WORK ORDER 1:
According to the text on rural Pennsylvania's population, how many more homes does Wayne County need in the next five years?
WORK ORDER 2:
Carry the text on newcomers to rural Pennsylvania forward from its last sentence.

Younger couples having children and opening a business, like the Johnsons, are exactly what rural Pennsylvania needs, particularly the Poconos. A 2023 study by the Center for Rural Pennsylvania predicted major popular declines for rural counties in the state from 2020 to 2030. The state is growing older, officials with the nonprofit said, and fewer children are being born.
The Poconos, including Wayne and Pike Counties, were expected to have some of the steepest declines, though officials there say the COVID-19 pandemic saw real estate booms that still haven’t subsided.
“I do see the population being flat and it may not increase dramatically, but I don’t see it declining by the predictions they’re saying,” Wayne County commissioner James Shook said. “There’s actually a bit of a housing crisis and we need about 1,500 more homes in the next five years.”
The pandemic did bring city residents, particularly New Yorkers, into rural Pennsylvania. Some stayed temporarily, grappling with the state’s notoriously spotty broadband coverage while they worked and their children took online classes. Artists found the real estate prices mind-boggling (in a good way) compared to traditional retreats in Upstate New York and bought homes, hotels, and schoolhouses there, turning them into residencies, rentals, and studios. It’s one of the reasons the Wayne County Arts Alliance, which has a gallery on Main Street, has continued to grow.
Debby Pollak, a painter and ceramic artist, spent 35 years teaching art in Philadelphia before moving to Wayne County. The weekend before Christmas was the alliance’s $100-and-under art sale and Pollak, the gallery’s cocurator and the alliance’s education coordinator, said the nonprofit serves an even higher purpose for the region, introducing both children and the elderly to art.
“People who don’t normally get a chance to see art in museums can come here,” Pollak said in the gallery.
Caitlin Cowger was looking for homes outside New York around 2014, particularly in Monticello, in the Catskills. Her attention wandered south, over the border and into Wayne County, where prices were cheaper and A-frames abounded. She closed on her first home in Honesdale in 2015 and “Camp Caitlin” became a refuge.

DATA SECTION:
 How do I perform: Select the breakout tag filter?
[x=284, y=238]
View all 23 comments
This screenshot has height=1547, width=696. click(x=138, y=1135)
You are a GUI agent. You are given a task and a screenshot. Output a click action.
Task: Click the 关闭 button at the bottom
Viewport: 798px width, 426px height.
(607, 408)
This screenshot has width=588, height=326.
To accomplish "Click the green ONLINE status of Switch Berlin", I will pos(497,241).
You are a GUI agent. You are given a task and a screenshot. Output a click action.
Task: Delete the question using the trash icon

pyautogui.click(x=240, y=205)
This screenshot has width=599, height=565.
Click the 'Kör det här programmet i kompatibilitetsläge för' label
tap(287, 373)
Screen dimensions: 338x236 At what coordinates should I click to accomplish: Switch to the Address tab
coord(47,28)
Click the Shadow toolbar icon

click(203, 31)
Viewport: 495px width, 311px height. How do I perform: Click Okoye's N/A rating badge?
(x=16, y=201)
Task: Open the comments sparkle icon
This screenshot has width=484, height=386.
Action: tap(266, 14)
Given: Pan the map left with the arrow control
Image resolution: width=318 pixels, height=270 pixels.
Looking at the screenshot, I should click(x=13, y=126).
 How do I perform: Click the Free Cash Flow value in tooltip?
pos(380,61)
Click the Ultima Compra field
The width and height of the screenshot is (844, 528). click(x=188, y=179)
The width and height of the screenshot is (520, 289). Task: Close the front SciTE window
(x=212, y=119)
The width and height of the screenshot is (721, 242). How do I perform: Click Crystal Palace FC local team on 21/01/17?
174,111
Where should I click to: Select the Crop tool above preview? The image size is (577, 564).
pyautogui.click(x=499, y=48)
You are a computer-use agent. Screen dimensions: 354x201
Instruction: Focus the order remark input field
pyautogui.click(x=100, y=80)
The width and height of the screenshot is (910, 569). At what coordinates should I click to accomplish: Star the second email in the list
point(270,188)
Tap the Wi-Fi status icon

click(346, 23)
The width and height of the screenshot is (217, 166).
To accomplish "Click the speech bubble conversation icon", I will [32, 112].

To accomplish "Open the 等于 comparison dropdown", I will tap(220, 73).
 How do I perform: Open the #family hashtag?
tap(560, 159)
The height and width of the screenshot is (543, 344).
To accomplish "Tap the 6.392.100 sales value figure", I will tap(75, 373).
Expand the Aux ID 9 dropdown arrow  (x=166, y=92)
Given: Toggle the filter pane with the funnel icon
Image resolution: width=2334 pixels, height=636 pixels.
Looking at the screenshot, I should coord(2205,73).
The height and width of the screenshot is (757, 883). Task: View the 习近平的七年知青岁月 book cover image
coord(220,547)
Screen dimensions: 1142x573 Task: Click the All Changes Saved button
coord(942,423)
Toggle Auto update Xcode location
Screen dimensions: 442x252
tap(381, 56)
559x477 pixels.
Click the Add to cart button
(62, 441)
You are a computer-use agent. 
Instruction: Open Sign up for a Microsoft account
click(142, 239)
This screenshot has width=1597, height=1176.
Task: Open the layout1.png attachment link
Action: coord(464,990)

OUTPUT 1:
About 1,500 more homes.

OUTPUT 2:
“It was sort of like a summer camp for me and my friends,” Cowger said. “I think I got addicted to people telling me how cute it was and I put it on Airbnb and it blew up.”
Cowger has six Airbnbs in the area and a coffeehouse/plant shop on Main Street in Honesdale. She lives above the store now, with her partner, Lucas Green, and their son, Hunter.
“People make fun of us because we moved from the city and instead of moving into a country house we built like a New York City apartment,” she said.
Cowger said she’d like to transition into long-term rentals and is scouring listings for a home for her mother in the Honesdale area. She finds herself on Zillow a lot.
“It’s like online dating for houses,” she said.
The dating pool for hidden property gems in Wayne County is expansive too. About 10 miles south of Honesdale, on the edge of Lake Wallenpaupack, the town of Hawley is almost a twin city, itself on the cusp of transformation. There’s a newer, large brewery there, along with a playhouse, antique shops, and American House, a tattoo studio that could double as an art gallery and museum of oddities. Owner Dan Santoro bought a second home in Hawley in 2013, and moved there several years ago, from Brooklyn. He also opened a fly fishing shop in town.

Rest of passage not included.